Exercise: Would you retype, word for word, the line with "Task: Open the Hints link" and each line after it to the end of the entries below, leaving the pictures out?

Given information:
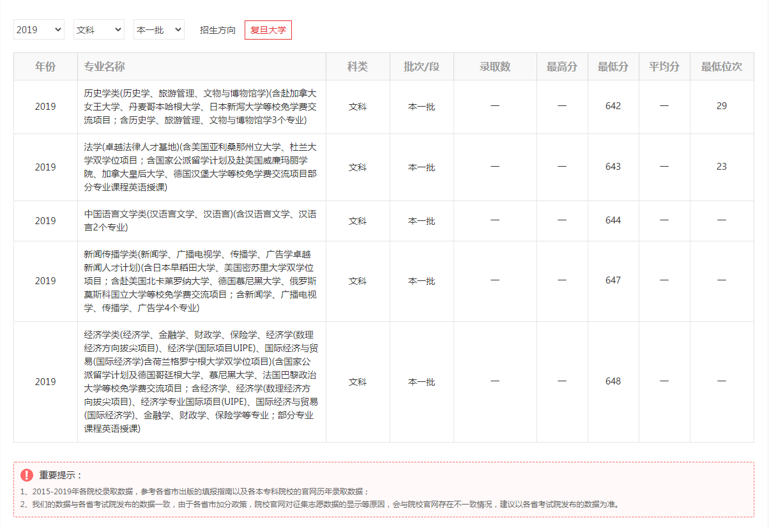
Task: Click the 批次/段 column header
Action: point(422,66)
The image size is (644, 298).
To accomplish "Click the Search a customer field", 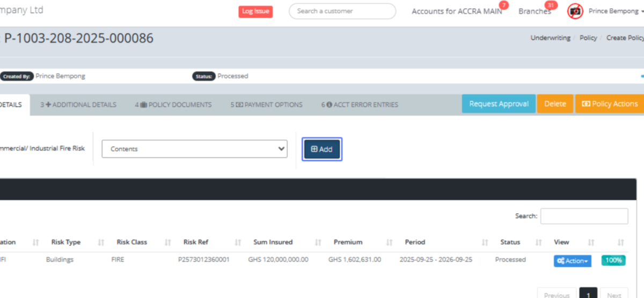I will [x=342, y=11].
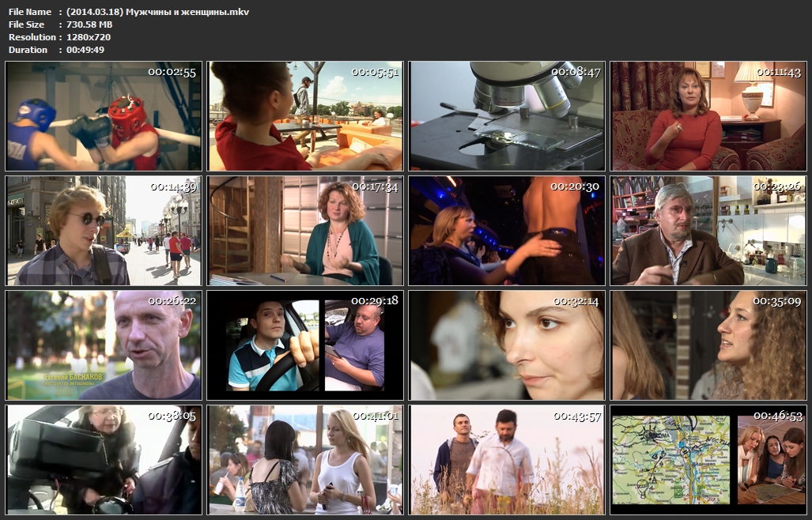Open the split-screen car drivers thumbnail
Screen dimensions: 812x520
click(305, 345)
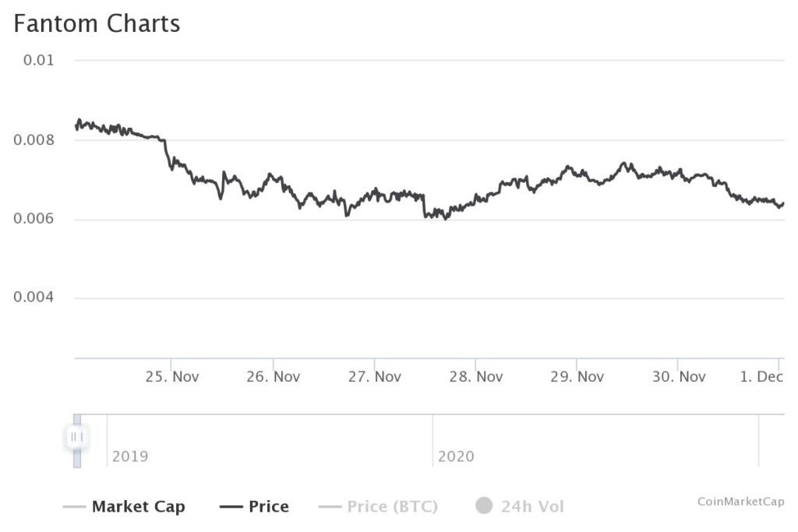This screenshot has width=798, height=532.
Task: Select the 25. Nov date label
Action: [173, 377]
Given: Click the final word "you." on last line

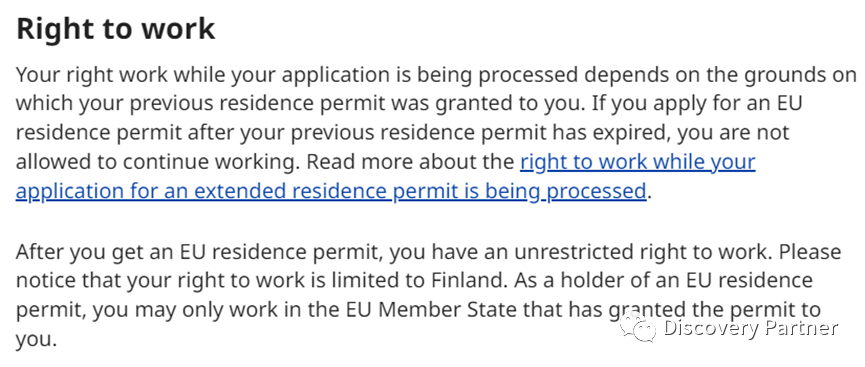Looking at the screenshot, I should point(36,339).
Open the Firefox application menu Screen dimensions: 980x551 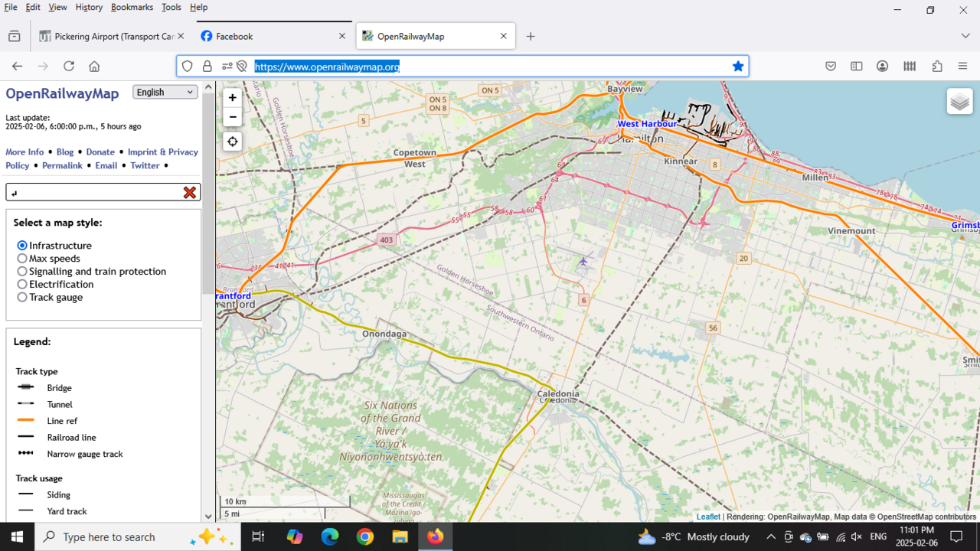962,67
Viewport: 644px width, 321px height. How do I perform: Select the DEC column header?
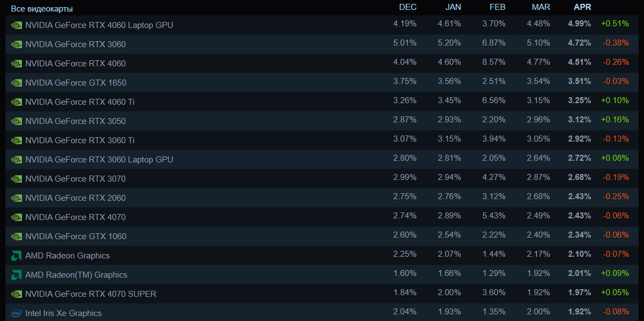pyautogui.click(x=408, y=7)
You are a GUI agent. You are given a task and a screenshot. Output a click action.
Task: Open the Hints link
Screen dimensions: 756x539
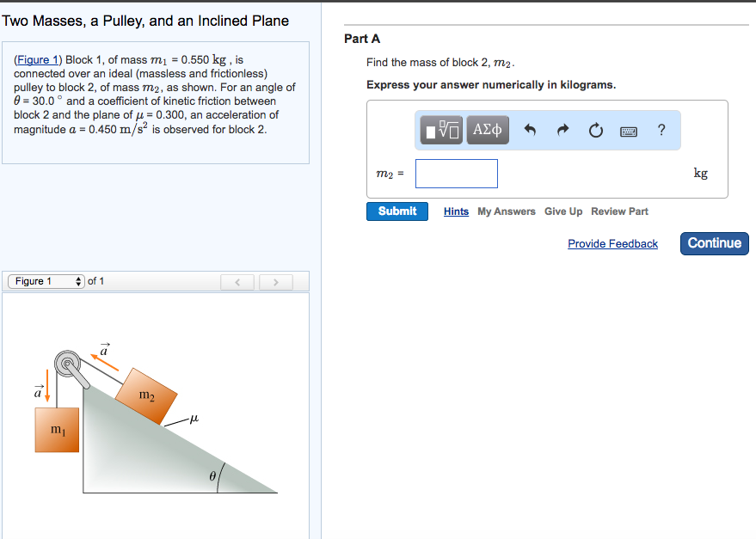(x=456, y=211)
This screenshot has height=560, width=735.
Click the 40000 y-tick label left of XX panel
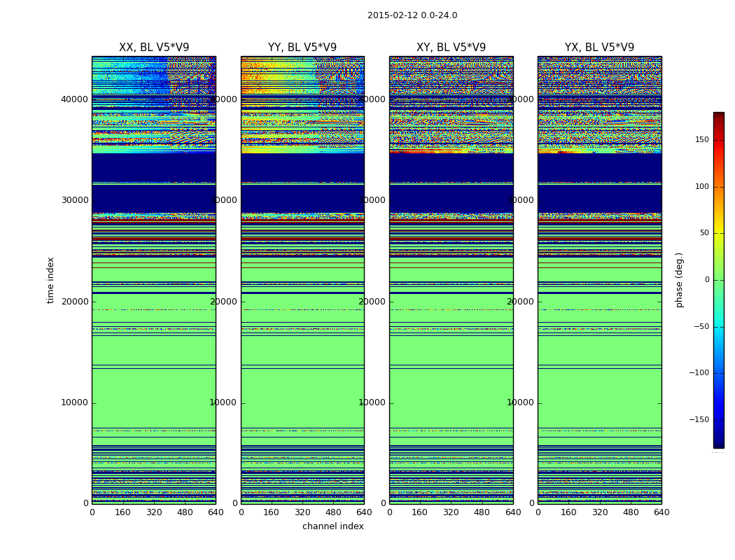click(75, 99)
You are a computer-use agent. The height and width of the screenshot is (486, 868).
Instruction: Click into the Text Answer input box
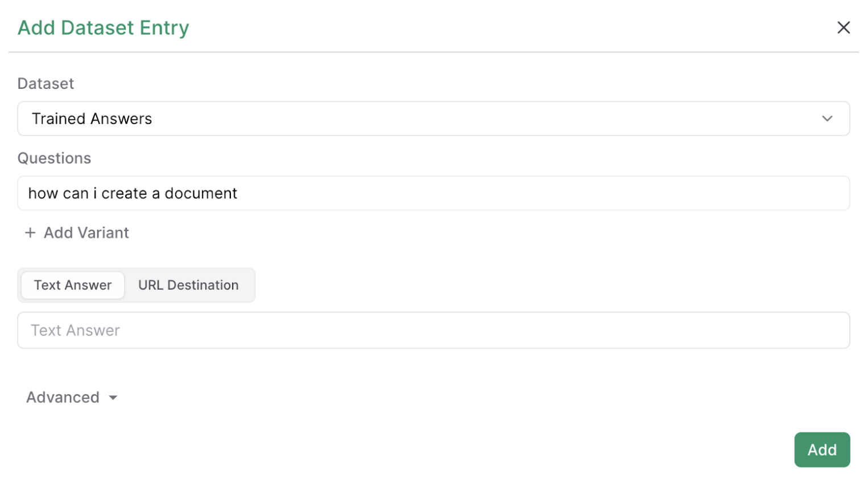coord(433,330)
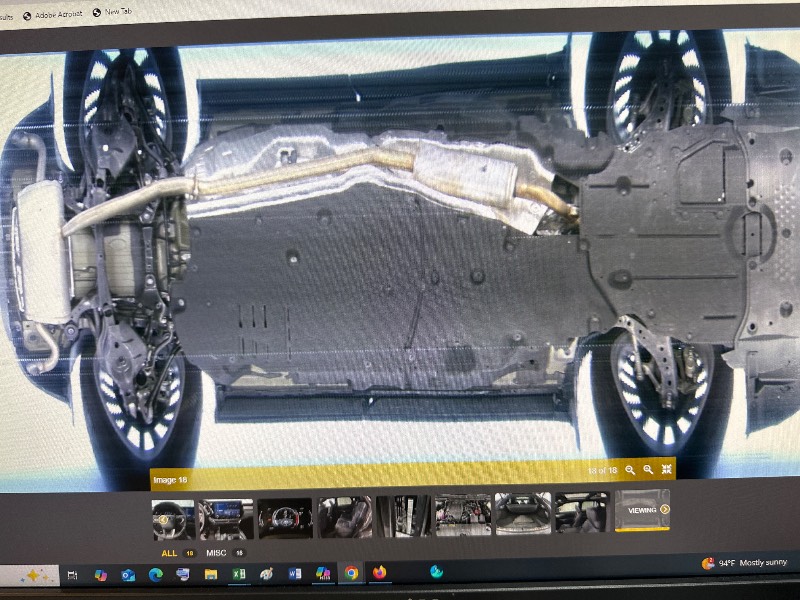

Response below:
Task: Open the Hints link
Screen dimensions: 756x539
(x=456, y=211)
This screenshot has height=560, width=735.
Click the 40000 y-tick label left of XX panel
click(75, 99)
You are a computer-use agent. The height and width of the screenshot is (486, 868).
Instruction: Click into the Text Answer input box
coord(433,330)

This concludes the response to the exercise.